Enzo weighs 2766 lbs, Evo IX is not only heavier at 3285 lbs but also has a aerodynamics of a brick so I really doubt it can keep up with Enzo at higher speeds. The Evo featured in that link produces 350 whp more than stock so it is on par with what Enzo makes at the wheels.

It's all moot point comparing the two anyway, which one would you rather have?


----------



## cwsqbm (Aug 4, 2004)

F1Crazy said:


> Enzo weighs 2766 lbs, Evo IX is not only heavier at 3285 lbs but also has a aerodynamics of a brick so I really doubt it can keep up with Enzo at higher speeds. The Evo featured in that link produces 350 whp more than stock so it is on par with what Enzo makes at the wheels.
> 
> It's all moot point comparing the two anyway, which one would you rather have?

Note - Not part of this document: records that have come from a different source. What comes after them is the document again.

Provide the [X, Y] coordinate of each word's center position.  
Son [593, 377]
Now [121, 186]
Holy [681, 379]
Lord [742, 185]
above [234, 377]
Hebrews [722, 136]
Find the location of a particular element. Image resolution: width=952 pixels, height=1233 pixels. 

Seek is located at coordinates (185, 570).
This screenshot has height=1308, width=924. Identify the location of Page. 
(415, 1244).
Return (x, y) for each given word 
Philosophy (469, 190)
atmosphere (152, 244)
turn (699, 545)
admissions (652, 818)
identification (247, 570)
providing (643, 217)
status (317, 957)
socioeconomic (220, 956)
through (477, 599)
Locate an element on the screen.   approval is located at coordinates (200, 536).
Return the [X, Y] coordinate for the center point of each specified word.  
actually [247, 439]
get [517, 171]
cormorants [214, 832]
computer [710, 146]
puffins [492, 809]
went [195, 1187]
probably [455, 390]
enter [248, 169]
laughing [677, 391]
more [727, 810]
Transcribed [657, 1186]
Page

Point is not moot when after accelerating to 150 mph, the Enzo still sees the AMS Evo8's taillights fairly far away. Besides, it make 775 hp at the wheels, which is more than 350 whp more than stock. A stock Evo is heavier, but I'm willing to bet that car has been lightened signficantly. I'd still place money on the Evo beating the Enzo in a standing km. Even if the modded Evo was gear-limited to 150mph, its got a sizeable lead at the end of the 1/4 mile.


----------



## SmoothCruise (Jul 23, 2005)

MCSL said:


> AMS Mitsubishi Evo8 _ ¼-mile: 9.48s @ 156mph
> http://www.automotosports.com/
> 
> Bugatti Veyron _ 0-60: 2.5s
> http://www.autoweek.com/article.cms?articleId=103261


Well, if this car is street legal, you'll need to revise your list. It's a BMW:

http://mazdarotary.net/queenstbmw.htm


----------



## cwsqbm (Aug 4, 2004)

SmoothCruise said:


> Well, if this car is street legal, you'll need to revise your list. It's a BMW:
> 
> http://mazdarotary.net/queenstbmw.htm


That's a show car, not a drag racer. They claim they will run 7's after some tuning. :blah: :blah: Come back after the car has seen a drag strip. Even then, it'd be far from the fastest street car, if any car with a air-shifted Lenco can be considered a "street" car.


----------



## SmoothCruise (Jul 23, 2005)

cwsqbm said:


> That's a show car, not a drag racer. They claim they will run 7's after some tuning. :blah: :blah: Come back after the car has seen a drag strip. Even then, it'd be far from the fastest street car, if any car with a air-shifted Lenco can be considered a "street" car.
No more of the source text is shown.